Pocket Door Problem Checklist

When Did Pocket Doors Become Popular?

Pocket doors became very popular a few decades after the US Civil War. The popularity peaked between the late 1890s and the 1920s.

Who hasn't been inside one of those magnificent Victorian homes built 100 years ago that has dual acting pocket doors between the living room and dining room? Those disappearing doors can instantly create privacy.

The beauty of the pocket door system was known by our grandparents and their parents. They saw how the doors saved space. The pocket door concept freed up both floor and wall space. I don't know about you but I'd sure like to shake the hand of the inventor of pocket doors!

CLICK HERE to get FREE & FAST BIDS from local finish carpenters that specialize in pocket doors.

Related Links

Quick Start Guide to Installing Pocket Doors

How to Attach Shelves to a Pocket Door Wall - Interesting Challenge!

Why Do Some People Dislike Pocket Doors?

A certain number of people complain how the pocket doors rub going into and out of the pocket. The doors jump off the track.

It's tough or impossible to adjust the doors once they are trimmed out. Old pocket doors may be hard to operate or don't work at all.

All of these pocket door problems can cause a person or a friend to avoid using pocket doors. This distrust can often be blamed on poor hardware quality or poor installation practices.

Are There Problem-Free Pocket Doors?

Yes, a high-quality pocket door frame and hardware kit will be problem-free for many years if installed properly. I know. I've installed countless ones over the decades, even in my own home.

pocket door frame

This is a unique photo showing two converging pockets doors being installed. The frames are in and for some reason, the homeowner put in the doors at this stage. It's not necessary to do this. Look to the right and the vertical red line is on the edge of the first full wall stud at the end of the pocket on the right. The bottom and the middle of the red arrow cross over the two thin studs capped with steel. These create the pocket and you use short drywall screws to attach the drywall.
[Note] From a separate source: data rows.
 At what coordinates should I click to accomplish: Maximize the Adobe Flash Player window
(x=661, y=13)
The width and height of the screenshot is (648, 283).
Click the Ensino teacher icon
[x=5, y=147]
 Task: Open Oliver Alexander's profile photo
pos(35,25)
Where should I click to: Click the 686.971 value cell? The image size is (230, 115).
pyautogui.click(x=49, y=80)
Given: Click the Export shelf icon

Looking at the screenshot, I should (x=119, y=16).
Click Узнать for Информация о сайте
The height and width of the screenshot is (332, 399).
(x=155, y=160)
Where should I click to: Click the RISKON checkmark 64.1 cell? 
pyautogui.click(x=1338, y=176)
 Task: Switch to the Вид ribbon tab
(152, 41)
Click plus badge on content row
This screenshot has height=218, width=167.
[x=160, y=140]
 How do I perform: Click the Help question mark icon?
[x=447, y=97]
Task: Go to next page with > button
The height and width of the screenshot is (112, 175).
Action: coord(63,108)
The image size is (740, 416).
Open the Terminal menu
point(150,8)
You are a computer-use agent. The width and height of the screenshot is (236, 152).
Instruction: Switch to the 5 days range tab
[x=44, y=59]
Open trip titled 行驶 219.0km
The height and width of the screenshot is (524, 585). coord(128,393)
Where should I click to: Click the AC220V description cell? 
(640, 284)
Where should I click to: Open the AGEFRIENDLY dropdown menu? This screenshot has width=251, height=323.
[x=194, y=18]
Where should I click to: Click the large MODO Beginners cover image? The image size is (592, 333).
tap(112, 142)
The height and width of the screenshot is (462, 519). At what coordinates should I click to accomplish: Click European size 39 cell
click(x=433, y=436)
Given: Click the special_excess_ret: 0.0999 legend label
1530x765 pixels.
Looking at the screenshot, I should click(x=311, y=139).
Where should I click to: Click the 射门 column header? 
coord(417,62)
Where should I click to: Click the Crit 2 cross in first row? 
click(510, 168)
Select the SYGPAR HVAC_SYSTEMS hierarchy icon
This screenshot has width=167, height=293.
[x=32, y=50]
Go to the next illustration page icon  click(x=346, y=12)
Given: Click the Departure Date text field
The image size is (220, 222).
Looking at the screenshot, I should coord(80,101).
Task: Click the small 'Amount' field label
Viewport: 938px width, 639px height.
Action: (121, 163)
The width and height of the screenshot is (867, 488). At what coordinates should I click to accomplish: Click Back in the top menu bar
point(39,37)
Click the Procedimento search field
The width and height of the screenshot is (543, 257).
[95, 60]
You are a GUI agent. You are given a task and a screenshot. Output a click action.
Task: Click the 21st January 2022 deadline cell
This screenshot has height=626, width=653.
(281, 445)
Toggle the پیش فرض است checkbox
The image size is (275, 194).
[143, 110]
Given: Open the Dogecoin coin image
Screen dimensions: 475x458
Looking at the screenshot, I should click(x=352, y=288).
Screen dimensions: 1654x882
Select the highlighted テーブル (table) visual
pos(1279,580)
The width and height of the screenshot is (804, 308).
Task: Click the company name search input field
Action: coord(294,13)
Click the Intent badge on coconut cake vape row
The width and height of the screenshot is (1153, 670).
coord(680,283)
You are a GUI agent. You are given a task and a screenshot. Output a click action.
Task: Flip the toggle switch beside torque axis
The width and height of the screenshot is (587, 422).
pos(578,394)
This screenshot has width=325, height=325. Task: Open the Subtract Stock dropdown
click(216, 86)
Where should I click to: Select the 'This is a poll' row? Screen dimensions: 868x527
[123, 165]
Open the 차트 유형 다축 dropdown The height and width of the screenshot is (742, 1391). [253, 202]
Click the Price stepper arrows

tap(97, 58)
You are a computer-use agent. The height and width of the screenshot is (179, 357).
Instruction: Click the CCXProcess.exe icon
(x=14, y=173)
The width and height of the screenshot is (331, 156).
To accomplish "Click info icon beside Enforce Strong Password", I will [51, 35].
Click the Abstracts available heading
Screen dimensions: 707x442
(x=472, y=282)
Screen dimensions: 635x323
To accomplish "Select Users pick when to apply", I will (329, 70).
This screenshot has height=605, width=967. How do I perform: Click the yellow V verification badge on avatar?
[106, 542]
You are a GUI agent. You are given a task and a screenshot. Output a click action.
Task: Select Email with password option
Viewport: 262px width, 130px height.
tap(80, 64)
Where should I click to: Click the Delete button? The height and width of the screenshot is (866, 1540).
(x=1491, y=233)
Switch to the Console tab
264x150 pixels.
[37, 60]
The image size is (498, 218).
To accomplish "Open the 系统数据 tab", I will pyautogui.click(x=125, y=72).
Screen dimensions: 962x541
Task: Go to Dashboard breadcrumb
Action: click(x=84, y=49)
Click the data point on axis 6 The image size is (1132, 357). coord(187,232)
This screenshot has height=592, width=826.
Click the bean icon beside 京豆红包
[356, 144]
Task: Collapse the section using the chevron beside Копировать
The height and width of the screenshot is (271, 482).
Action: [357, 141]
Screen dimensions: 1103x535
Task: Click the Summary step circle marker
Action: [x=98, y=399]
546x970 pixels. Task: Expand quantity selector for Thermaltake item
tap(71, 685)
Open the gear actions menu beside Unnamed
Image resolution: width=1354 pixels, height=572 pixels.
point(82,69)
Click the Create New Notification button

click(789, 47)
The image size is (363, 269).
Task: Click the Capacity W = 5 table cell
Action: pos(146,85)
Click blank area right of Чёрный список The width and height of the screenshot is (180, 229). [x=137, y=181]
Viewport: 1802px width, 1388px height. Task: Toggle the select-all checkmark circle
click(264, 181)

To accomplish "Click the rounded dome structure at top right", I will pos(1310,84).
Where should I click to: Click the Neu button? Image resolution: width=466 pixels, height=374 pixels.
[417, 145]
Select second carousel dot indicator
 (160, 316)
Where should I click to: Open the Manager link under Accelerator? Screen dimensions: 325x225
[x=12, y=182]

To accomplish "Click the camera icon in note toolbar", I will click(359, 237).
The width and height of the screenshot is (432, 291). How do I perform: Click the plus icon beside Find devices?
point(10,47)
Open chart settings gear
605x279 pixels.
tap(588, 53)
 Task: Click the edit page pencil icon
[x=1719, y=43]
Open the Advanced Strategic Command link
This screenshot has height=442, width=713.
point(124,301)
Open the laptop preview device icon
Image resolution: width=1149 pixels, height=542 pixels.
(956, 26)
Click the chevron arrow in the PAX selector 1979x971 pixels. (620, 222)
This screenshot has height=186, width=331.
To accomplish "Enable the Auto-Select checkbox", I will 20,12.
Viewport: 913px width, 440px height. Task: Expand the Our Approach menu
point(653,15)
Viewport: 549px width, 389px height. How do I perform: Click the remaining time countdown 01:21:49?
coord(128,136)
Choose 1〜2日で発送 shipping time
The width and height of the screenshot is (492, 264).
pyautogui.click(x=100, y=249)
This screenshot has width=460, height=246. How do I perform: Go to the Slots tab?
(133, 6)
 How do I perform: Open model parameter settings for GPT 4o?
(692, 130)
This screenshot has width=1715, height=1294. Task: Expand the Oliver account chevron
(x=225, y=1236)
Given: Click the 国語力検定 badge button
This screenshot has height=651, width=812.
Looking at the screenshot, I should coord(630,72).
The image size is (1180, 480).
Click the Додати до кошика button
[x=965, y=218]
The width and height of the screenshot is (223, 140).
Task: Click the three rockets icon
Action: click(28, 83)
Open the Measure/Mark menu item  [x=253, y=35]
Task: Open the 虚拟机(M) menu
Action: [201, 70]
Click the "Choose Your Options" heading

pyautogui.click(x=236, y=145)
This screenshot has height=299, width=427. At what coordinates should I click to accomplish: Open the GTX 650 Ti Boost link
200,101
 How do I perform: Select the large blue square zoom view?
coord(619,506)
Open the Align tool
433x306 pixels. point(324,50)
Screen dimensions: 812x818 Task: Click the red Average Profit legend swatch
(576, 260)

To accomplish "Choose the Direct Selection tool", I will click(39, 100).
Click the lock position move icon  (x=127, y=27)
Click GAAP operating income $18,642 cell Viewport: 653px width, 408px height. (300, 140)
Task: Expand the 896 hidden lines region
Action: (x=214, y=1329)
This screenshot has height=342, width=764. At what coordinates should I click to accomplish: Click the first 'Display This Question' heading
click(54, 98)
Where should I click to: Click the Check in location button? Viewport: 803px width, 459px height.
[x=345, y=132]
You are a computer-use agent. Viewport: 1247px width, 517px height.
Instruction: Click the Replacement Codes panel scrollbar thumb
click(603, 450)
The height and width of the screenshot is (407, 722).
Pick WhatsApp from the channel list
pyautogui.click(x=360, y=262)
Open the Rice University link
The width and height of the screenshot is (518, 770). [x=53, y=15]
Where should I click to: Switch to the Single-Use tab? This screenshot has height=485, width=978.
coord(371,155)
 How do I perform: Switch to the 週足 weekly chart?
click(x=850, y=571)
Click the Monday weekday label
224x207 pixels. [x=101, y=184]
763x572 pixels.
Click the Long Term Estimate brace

Copyright 2017 LE Johnson Hardware, Inc.

What are the Best Pocket Doors?

The best pocket doors start with the best frames, track and trolleys. You don't see any of this once the pocket door is installed and the walls are finished.

Here's the only brand I'd ever install. They're simply that good. I've had LE Johnson pocket door frames/hardware on all my jobs and in my own home for years.

Note below in the photo how the trolleys have three wheels. This type of trolley ensures they never jump off the track.

pocket door frame

This is a miniature version of a LE Johnson pocket door. The vertical legs create the pocket. The track is hidden in the horizontal top member. The three-wheel trolleys are in the lower left. Copyright 2018 Tim Carter

Is it Hard to Get Old Pocket Doors to Work?

It can be very hard to get old pocket doors to operate smoothly. The design of the hardware is flawed and it's almost impossible to get parts.

Do you have an old set of pocket doors that you wish to revive? It may be tough to do it if you are looking for used parts.

If you're a purist and must stay with old parts, you can try to find them online right here. Many small independent hardware stores ply their wares on Amazon.com. CLICK HERE and start hunting!

Can I Install New Pocket Door Track and Trolleys with Old Doors?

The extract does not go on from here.